O prefeito de Feira de Santana, José Ronaldo, declarou que a administração municipal não possui condições financeiras para viabilizar a distribuição gratuita da tirzepatida, conhecida como Mounjaro, na rede de saúde local. A afirmação foi feita ao portal Altos Papos nesta segunda-feira, 25, em resposta à aprovação de um projeto na Câmara Municipal que autoriza a distribuição do medicamento, destinado ao tratamento da obesidade e diabetes tipo 2 em crianças.
Ronaldo reconheceu a intenção do presidente da Câmara, Marcos Lima, de promover uma iniciativa voltada ao bem-estar da população, mas ressaltou que o município não tem capacidade financeira para implementar um projeto dessa magnitude. O projeto, de autoria de Lima, permite que a Prefeitura estabeleça diretrizes para a disponibilização e aplicação do medicamento nas Unidades de Saúde da Família, sempre com prescrição médica, focando no atendimento de crianças e adolescentes entre 10 e 17 anos, conforme as diretrizes do Sistema Único de Saúde.
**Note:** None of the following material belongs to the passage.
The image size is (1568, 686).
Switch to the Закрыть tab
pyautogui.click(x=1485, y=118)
A implementação do projeto, mesmo se aprovado definitivamente, dependerá da disponibilidade orçamentária do município. O prefeito enfatizou que o investimento necessário para a realização do projeto é elevado e, por isso, a administração não pode implantá-lo no momento.
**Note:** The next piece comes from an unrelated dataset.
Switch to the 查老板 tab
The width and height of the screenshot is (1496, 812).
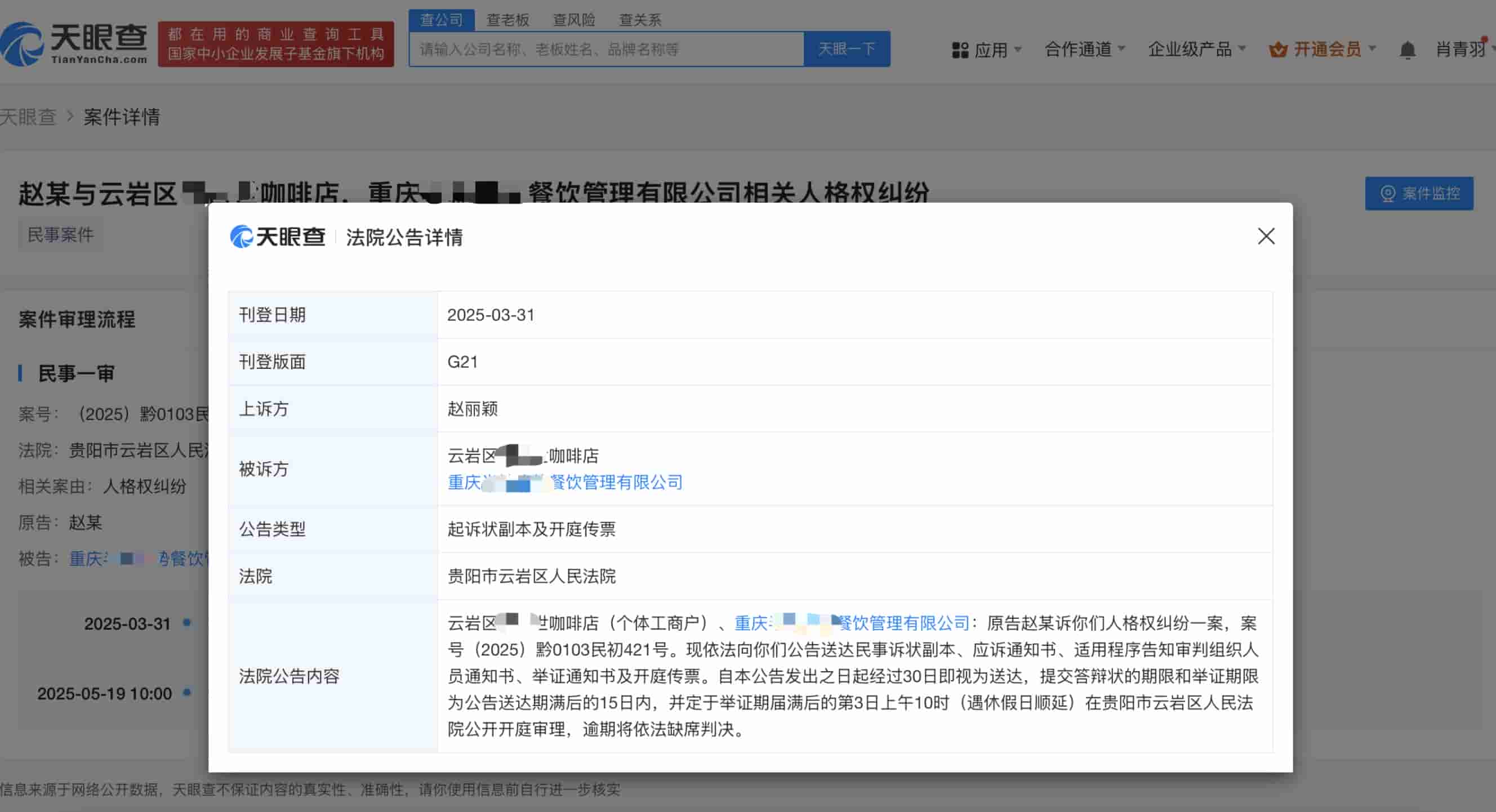click(x=507, y=20)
O projeto estabelece que a medicação deve ser utilizada como uma estratégia complementar no tratamento da obesidade e de condições associadas, como diabetes tipo 2, e que a aplicação deverá ser realizada por profissionais capacitados da rede pública. Os pacientes precisarão ter indicação clínica comprovada e receber acompanhamento multiprofissional, que inclui suporte médico, nutricional e psicológico, além de incentivo à prática de atividades físicas.
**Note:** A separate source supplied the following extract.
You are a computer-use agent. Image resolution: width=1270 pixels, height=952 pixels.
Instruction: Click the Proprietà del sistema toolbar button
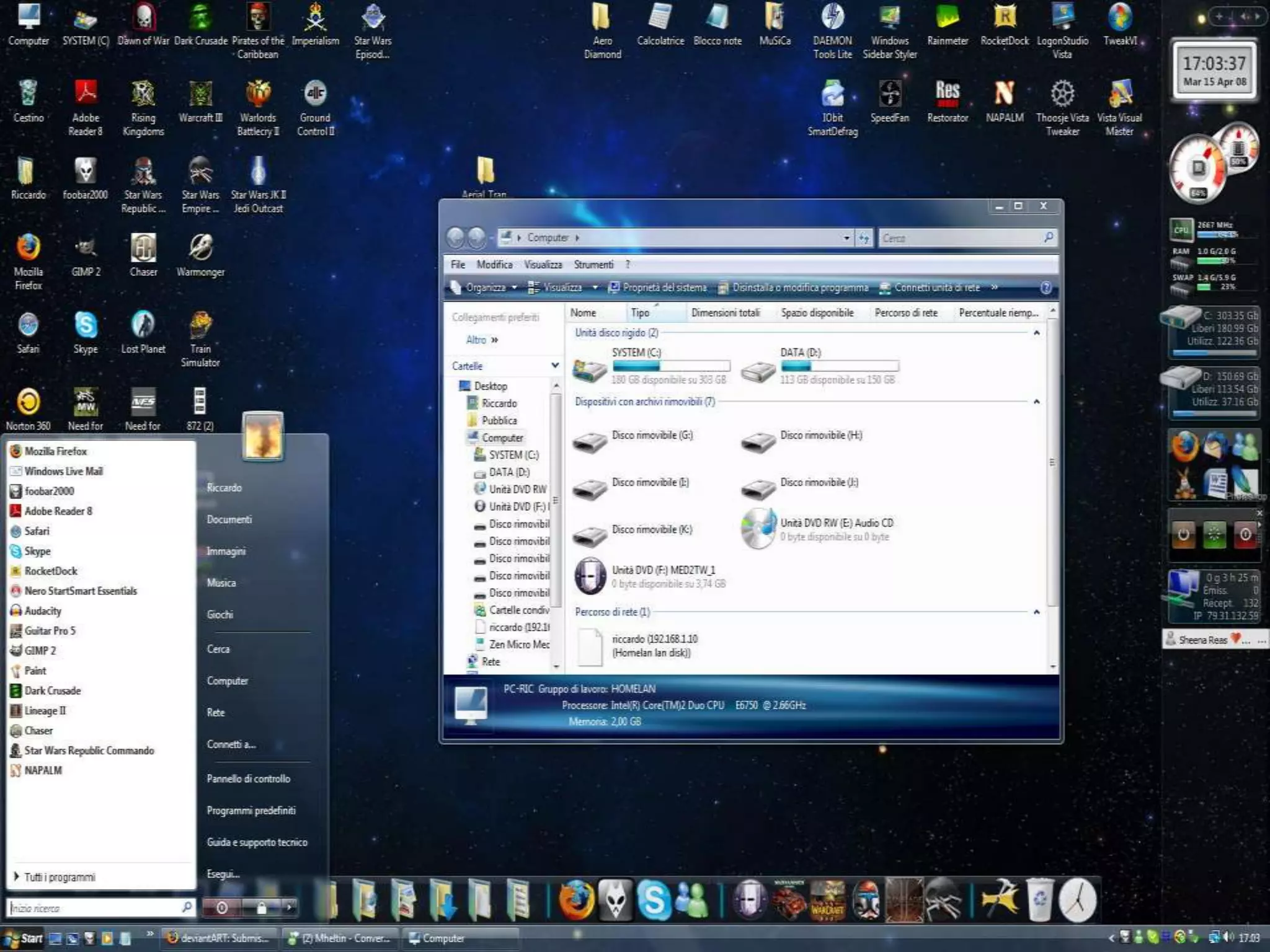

A Secretaria Municipal de Saúde será responsável por definir os critérios de acesso ao medicamento, baseando-se em evidências científicas, nas diretrizes do Sistema Único de Saúde e na realidade local. O autor do projeto justificou a proposta destacando que a obesidade é uma doença crônica relacionada a várias comorbidades, como hipertensão e diabetes, e mencionou que iniciativas semelhantes já existem em outros estados, com resultados positivos na saúde da população.